Originally uploaded by Pat and Amy’s pics


Ever since watching The Wind that Shakes the Barley, which was filmed in North County Cork, I have wanted to see the landscape of that area for myself. When I mentioned my desire to visit the north Cork County village of Macroom, a native Corkonian told us, “Macroom is f*** all.” However, after our jaunt to the area this weekend, I will have to respectfully disagree with him. Macroom is a charming and bustling town, but the real appeal lies outside of the city in the Boggeragh Mountains.

Recently we bought a book, Sean Teegan’s Scenic Walks in Cork, describing several walks in the North Cork region, so we pulled out the maps this weekend and hit the trail. Well, technically they were paved country roads but traffic was almost nil. In two hours of walking about, we were passed by five cars at the most.

In addition to seeing several stone antiquities, we also stumbled upon the ruins of a penal church, with a small plaque posted at the site explaining its history. “Penal churches” were necessary because beginning in the late 16th Century, a series of laws (known to history as the penal laws) were put in place by the English which severely restricted the rights of Catholics in Ireland. Whether these laws were meant to induce Catholics to convert or simply enacted for political reasons is debated, but it would be centuries before the penal laws were slowly repealed.

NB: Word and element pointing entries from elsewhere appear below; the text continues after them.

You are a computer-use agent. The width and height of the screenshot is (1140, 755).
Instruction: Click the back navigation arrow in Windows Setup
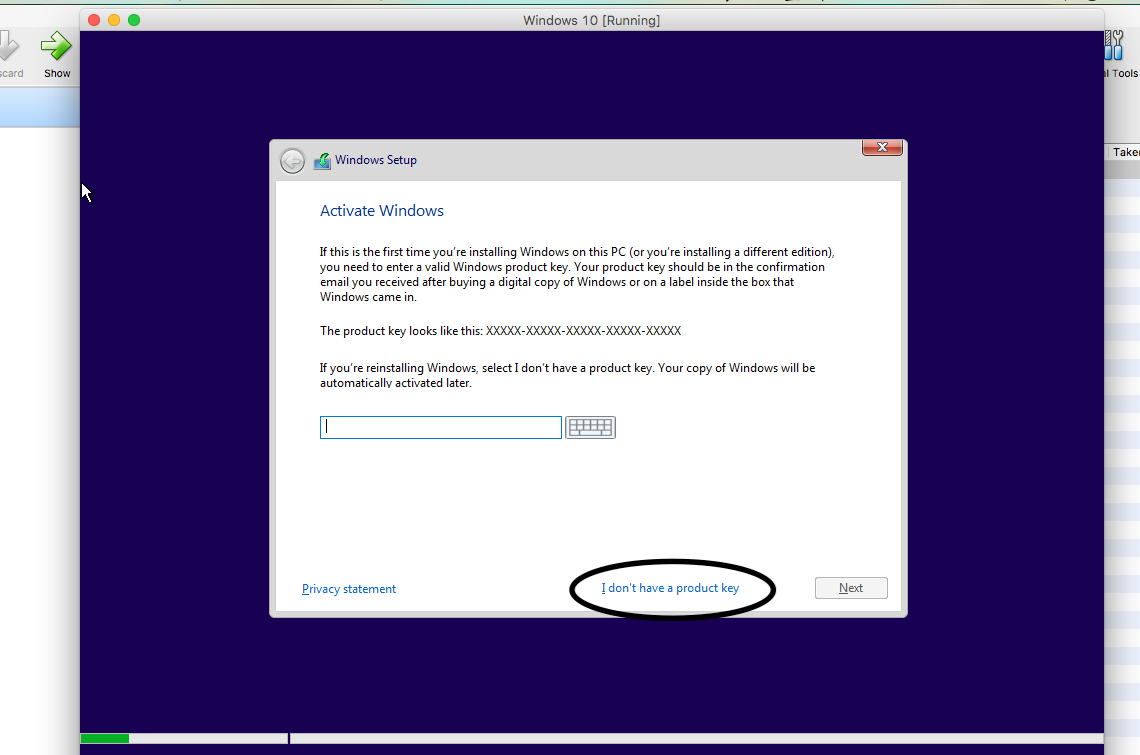291,160
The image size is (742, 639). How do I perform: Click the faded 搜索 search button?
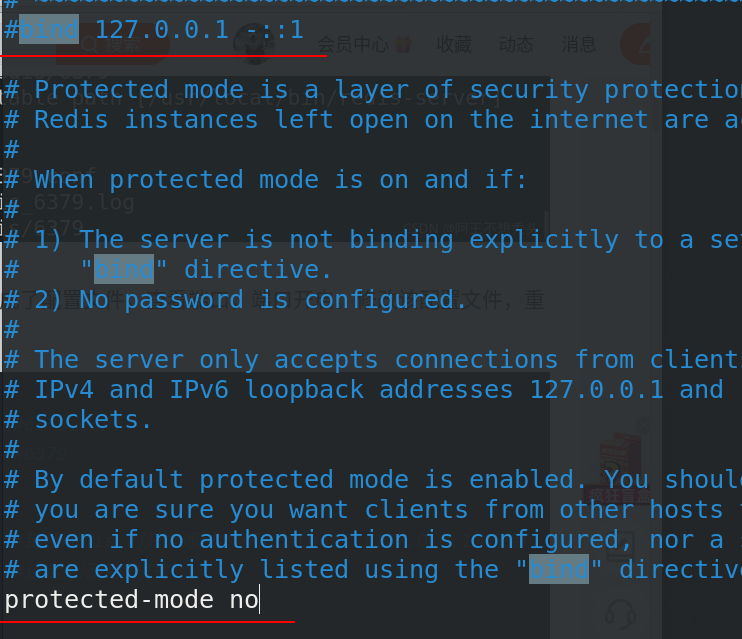point(106,45)
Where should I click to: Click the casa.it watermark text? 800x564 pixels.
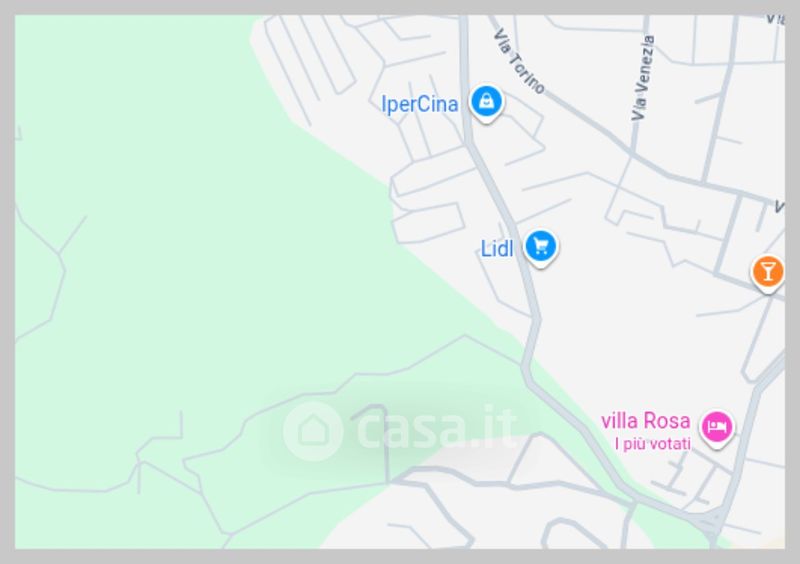(436, 429)
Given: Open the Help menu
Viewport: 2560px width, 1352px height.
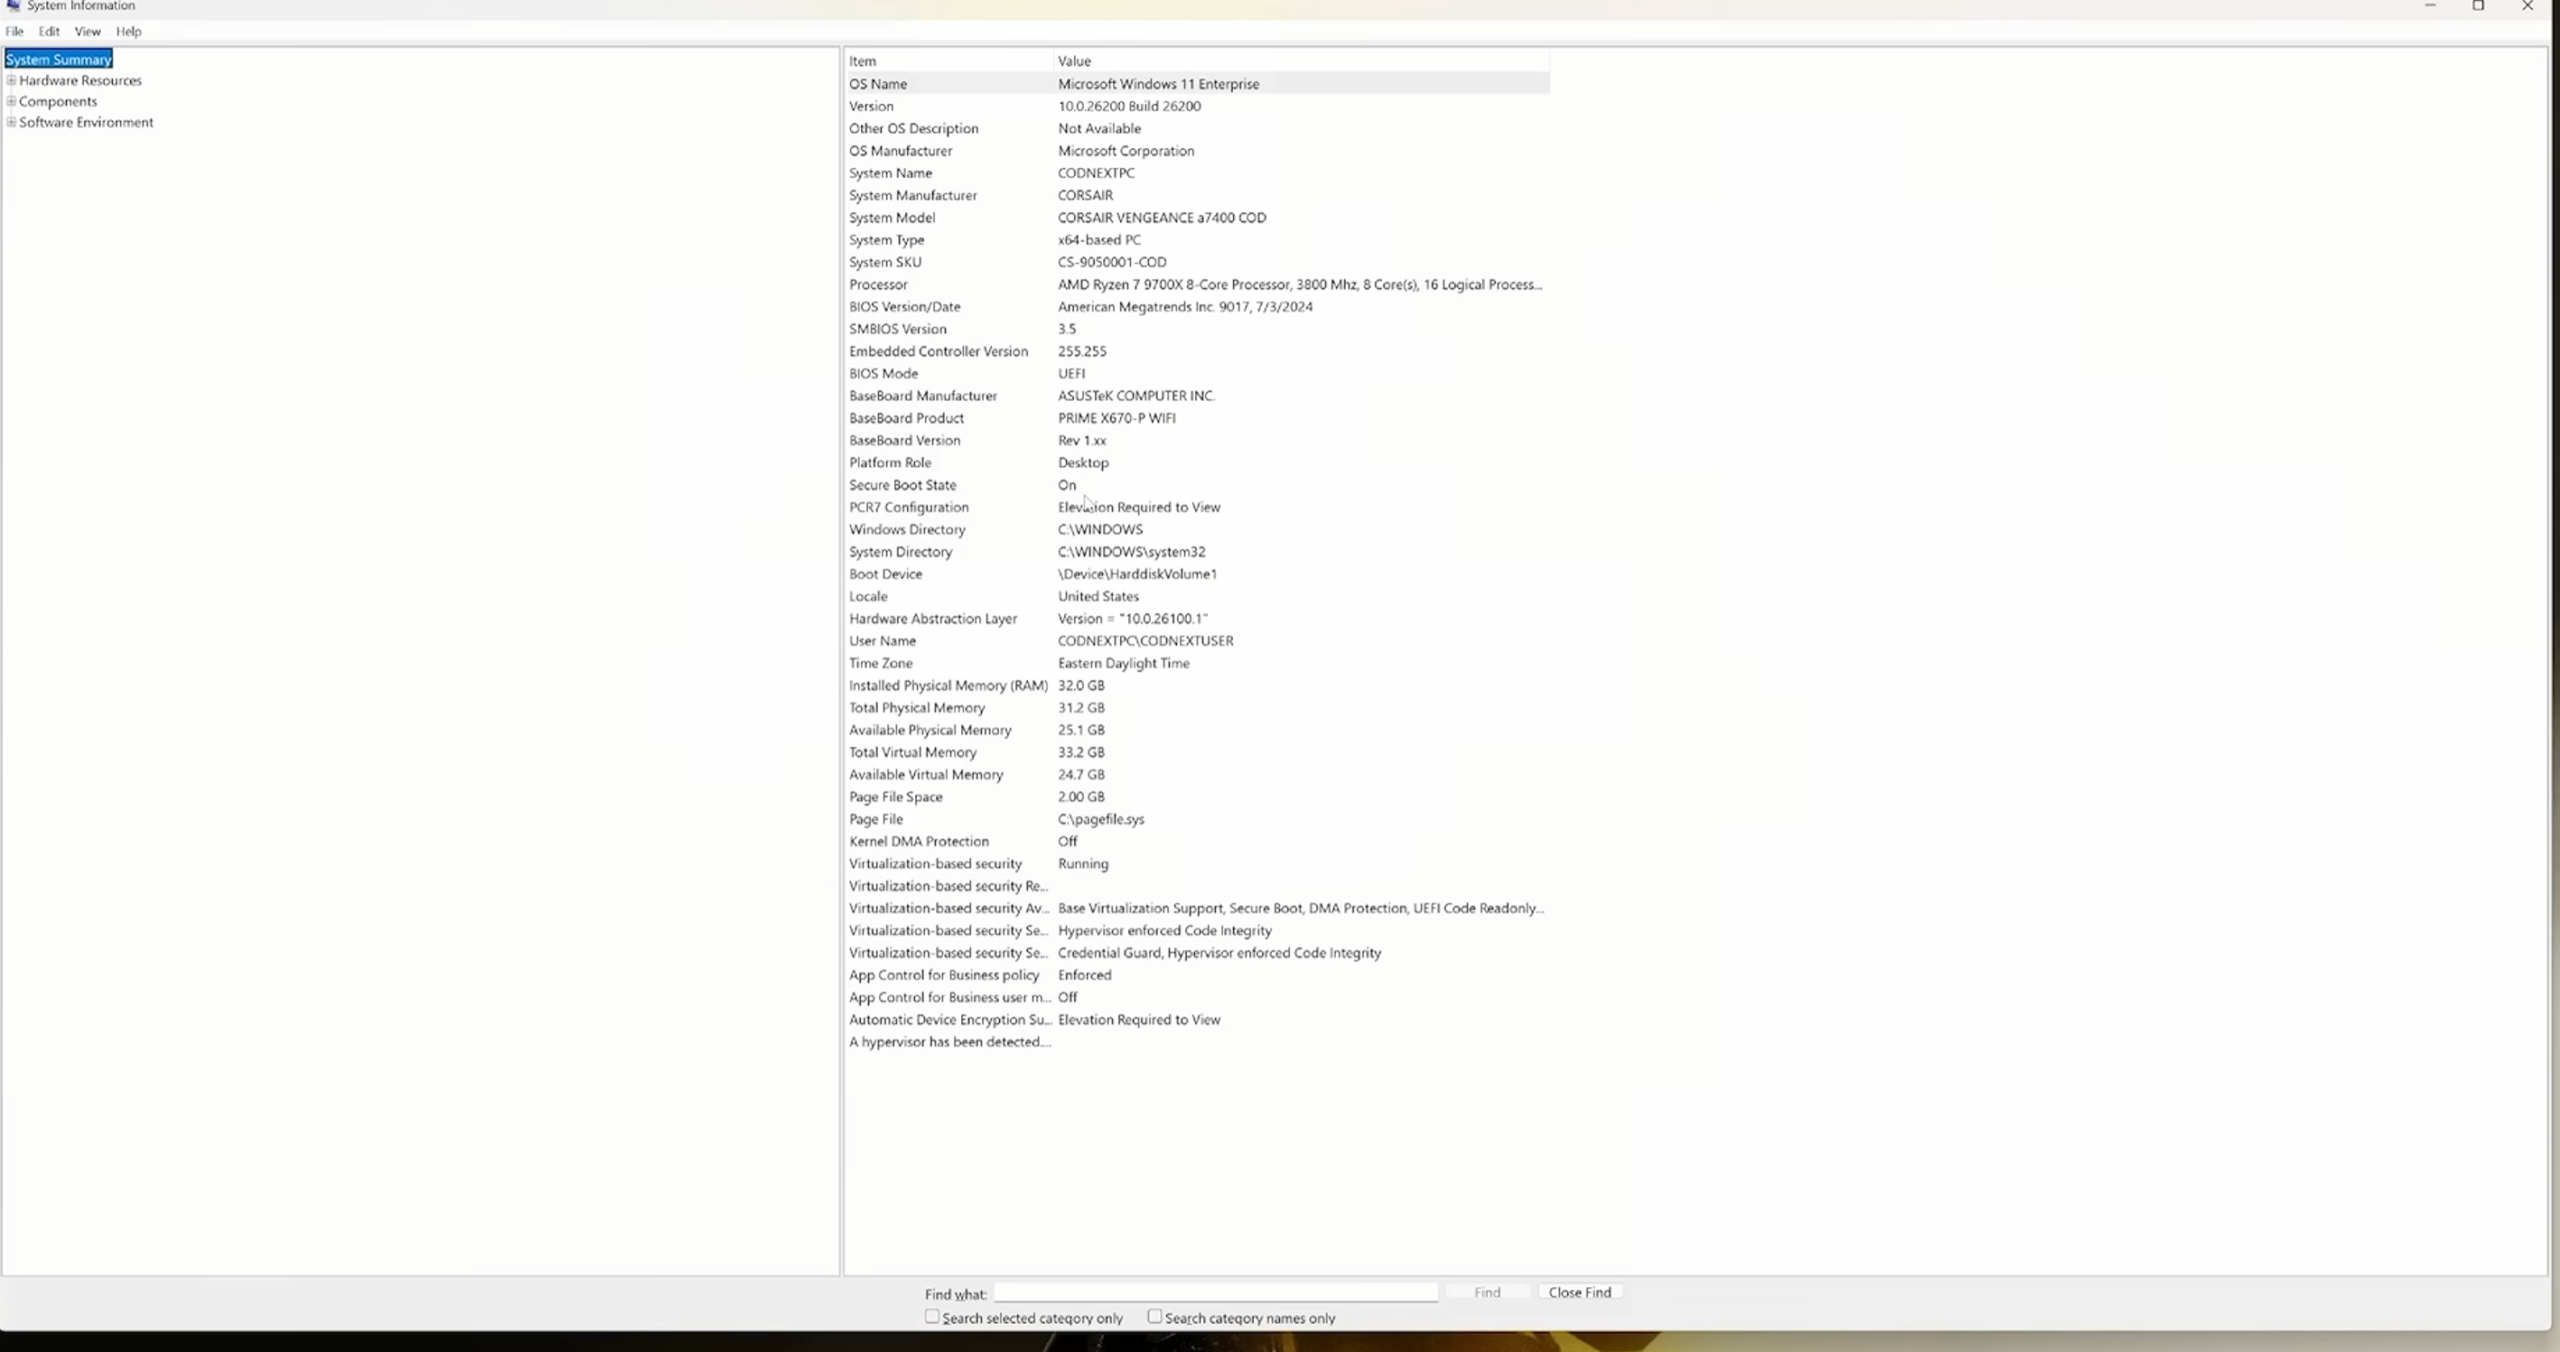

In any case, Catholics were sometimes forced to practice their faith privately, and so the penal churches were made.

Even the ruins of a centuries-old church are quite modern when compared to the many bronze-age stone monuments scattered among the pastures along the way. As Teegan explains, “Nowhere else in Munster is the concentration of stone circles, stone alignments, standing stones, wedge tombs, circular forts so great as in the Boggeragh area.”

It’s not entirely clear what the significance of the stone circles or standing stones is, since there obviously isn’t a 3,000-year old source to consult (Why I Did It, by Thag O’Shea). But, while no one quite knows why stone circles always have an odd number of stones, their arrangement almost certainly has astrological significance.

In the states, historical architecture could be just an old barn from the early 20th-century. You may imagine, then, how awe inspiring it is to see a 4,000 year-old tomb or stone monument out in the middle of some farmer’s field. More than once we’ve been out driving, and the scenery reminds us of Oregon. But then we see a castle, or a church built in 1190, or these incredibly old stone monuments, and we realize, no, this isn’t like home.